CISA sent an email about attackers taking advantage of poor cyber hygene. It was released on January 13th, and while it was short, I think this is of value to share.
The first paragraph says:
CISA is aware of several recent successful cyberattacks against various organizations’ cloud services. Threat actors used a variety of tactics and techniques,
including phishing and brute force logins, to attempt to exploit weaknesses in cloud security practices.
They recommend that people take a look at Analysis Report AR21-013A: Strengthening Security Configurations to Defend Against Attackers Targeting Cloud Services for people who need it.
For the full article, Attackers Exploit Poor Cyber Hygiene to Compromise Cloud Security Environments should be read and I hope that you find it of value.
Hi.
Well, I saw this coming last year or earlier.

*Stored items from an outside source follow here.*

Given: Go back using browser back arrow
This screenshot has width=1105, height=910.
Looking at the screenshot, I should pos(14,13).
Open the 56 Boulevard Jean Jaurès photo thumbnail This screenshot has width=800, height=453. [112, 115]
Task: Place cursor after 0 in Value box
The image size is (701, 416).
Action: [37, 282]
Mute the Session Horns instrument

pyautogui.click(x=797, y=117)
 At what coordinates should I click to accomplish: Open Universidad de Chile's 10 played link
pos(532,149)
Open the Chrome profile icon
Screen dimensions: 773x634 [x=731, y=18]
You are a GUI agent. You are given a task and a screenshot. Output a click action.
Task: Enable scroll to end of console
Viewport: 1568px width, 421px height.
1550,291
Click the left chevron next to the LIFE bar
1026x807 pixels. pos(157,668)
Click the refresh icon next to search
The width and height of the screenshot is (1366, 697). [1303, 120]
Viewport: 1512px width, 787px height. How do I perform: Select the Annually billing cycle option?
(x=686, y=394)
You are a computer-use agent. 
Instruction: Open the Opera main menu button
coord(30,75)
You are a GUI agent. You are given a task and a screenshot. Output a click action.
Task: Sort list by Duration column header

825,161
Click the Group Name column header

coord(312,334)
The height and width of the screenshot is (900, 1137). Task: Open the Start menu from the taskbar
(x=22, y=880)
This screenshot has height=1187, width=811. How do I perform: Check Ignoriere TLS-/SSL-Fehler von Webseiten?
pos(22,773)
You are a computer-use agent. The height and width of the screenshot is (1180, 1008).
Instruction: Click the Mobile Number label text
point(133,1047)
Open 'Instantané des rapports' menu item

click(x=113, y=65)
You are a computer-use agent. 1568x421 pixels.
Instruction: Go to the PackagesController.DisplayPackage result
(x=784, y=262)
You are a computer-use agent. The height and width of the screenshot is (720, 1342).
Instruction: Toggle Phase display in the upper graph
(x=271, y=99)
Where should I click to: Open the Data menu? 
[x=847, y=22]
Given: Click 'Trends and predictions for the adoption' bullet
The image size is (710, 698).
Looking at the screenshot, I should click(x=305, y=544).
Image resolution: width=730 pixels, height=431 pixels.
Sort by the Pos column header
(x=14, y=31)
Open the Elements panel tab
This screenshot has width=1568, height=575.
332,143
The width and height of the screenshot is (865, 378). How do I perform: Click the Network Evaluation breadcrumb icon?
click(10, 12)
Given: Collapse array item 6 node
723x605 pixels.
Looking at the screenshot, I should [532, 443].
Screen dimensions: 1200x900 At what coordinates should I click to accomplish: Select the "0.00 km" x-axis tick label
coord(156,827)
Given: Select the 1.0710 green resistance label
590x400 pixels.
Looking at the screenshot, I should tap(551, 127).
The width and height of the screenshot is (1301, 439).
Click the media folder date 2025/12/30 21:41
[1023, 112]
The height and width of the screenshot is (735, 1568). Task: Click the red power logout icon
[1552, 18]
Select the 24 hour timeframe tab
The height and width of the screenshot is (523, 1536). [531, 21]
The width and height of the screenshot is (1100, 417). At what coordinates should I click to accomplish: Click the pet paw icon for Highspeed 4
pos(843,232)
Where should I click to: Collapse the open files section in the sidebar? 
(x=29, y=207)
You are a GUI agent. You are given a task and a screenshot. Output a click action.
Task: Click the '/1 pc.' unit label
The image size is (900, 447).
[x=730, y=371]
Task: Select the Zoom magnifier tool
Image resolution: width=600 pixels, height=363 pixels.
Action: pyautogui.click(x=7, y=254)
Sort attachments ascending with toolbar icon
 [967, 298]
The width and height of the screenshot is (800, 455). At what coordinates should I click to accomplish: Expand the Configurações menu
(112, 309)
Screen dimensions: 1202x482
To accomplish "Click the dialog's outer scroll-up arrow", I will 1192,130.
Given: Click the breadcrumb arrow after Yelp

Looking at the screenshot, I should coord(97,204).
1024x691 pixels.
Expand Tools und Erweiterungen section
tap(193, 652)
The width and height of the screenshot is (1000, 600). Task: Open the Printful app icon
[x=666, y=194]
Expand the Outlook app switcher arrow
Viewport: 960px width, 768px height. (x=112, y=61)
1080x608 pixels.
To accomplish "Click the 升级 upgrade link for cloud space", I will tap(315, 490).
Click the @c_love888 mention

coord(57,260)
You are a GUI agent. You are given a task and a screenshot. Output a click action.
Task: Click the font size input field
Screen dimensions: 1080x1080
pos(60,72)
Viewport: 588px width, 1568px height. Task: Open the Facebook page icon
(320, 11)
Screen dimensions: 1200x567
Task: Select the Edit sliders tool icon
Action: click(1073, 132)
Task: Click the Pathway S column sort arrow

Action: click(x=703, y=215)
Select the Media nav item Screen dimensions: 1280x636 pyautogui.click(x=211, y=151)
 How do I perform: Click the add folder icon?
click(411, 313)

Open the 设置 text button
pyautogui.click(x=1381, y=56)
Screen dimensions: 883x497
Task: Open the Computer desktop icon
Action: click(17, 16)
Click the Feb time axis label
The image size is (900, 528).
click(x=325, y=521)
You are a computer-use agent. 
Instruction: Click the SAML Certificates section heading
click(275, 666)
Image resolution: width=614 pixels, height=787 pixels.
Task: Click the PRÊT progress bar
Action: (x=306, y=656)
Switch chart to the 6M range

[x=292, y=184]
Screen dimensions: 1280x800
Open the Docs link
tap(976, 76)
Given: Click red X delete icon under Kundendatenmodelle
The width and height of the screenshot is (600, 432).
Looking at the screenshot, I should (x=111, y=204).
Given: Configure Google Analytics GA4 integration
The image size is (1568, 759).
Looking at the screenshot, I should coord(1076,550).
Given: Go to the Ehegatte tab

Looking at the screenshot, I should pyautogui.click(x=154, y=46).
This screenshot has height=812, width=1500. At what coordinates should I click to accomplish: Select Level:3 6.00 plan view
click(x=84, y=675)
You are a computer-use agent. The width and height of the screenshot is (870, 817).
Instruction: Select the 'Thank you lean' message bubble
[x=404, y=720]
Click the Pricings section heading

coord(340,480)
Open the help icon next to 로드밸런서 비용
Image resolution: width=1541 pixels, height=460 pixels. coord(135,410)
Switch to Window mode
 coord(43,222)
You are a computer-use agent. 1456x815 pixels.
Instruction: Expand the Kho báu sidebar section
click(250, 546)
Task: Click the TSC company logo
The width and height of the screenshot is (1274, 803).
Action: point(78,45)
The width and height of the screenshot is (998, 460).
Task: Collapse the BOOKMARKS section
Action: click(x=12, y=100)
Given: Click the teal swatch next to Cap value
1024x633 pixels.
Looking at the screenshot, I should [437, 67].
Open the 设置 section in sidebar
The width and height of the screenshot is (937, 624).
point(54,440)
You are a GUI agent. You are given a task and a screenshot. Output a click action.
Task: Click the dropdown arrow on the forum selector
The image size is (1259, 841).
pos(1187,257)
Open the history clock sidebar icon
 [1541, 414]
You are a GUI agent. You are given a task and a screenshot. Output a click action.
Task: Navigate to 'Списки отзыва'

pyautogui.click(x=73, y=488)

I thought it would be at least a few more years away but oh well, may as well deal with this shit now.
Cloud services were always going to become targets its just a given.
For myself after getting a 50 dollar present this christmas, a visa pressy card that is, I decided to update and get another backup drive because my drives are aging, more than 3 years old anyway.
I have had 3 drives fail including a new drive.
I have lost data, quite a lot of it.
I don’t need another external drive but decided while sales were good to get one.
I now have one, and have made a backup to store in another location close to me so in case I lose my other 2.
The phrase putting all eggs in one basket comes to mind.
This laptop has a lot of stuff internally.
I have 2 coppies of everything about 1.13tb of it, most of that audio, all program installers and portable apps, etc.
I have podcasts stored on keybase, and dropbox has a few projects and incripted files containing my net web library and passwords etc, but thats about all.
This was bound to happen.
I also have backups on another drive of that data.
How to stay secure is quite dasy.
Have more coppies.
If you have your internal drive, another drive and another drive again in case that fails locally then good.
Have another drive offsight.
And if you are a business or other agency, have more coppies.
Even though ssds are the rage for the price of a big one you need to pay and for bigger than big its a lot.
External hard drives are still the best value and I use seagate is the brand of choice.
The backup drive I have is an unsecured straight dump of one of my backup drives.
The person that is storing it knows its a backup, but it just needs to be just sitting and doing nothing till needed.
The backup has the drive, securely stored in its packaging, its manual and a spare cable.
When world war 3 appears and at some time that may happen, or if the net or power go off for long periods security asside, we won’t have access to data at all.
A good backup solution if you want one via the cloud is a good thing to.
But assume you lose everything, and need the drive no net, and well for a long period.
Now obviously, if its that bad and us humans are reduced to our basic form, the drives are still important for historical reasons at least.
Also remember that all the stuff you put online on the cloud is no longer your’s, its the property of the previder you choose to host it on.
Its unlikely they will sell your stuff, but taking that in mind, is a good step.
Also if a bit fails you may have no or reduced access for some time.
While it works, fine, but since fibre and most high band connections include your phone and since cell phones also need transmittion power, all that fails and nothing will work.
At some point when it comes back especially after a major disaster, ie a nuke war, or a quake or something the chances that things will come up the same is unlikely.
Your drives or at least some of them if stored will have a better chance of surviving.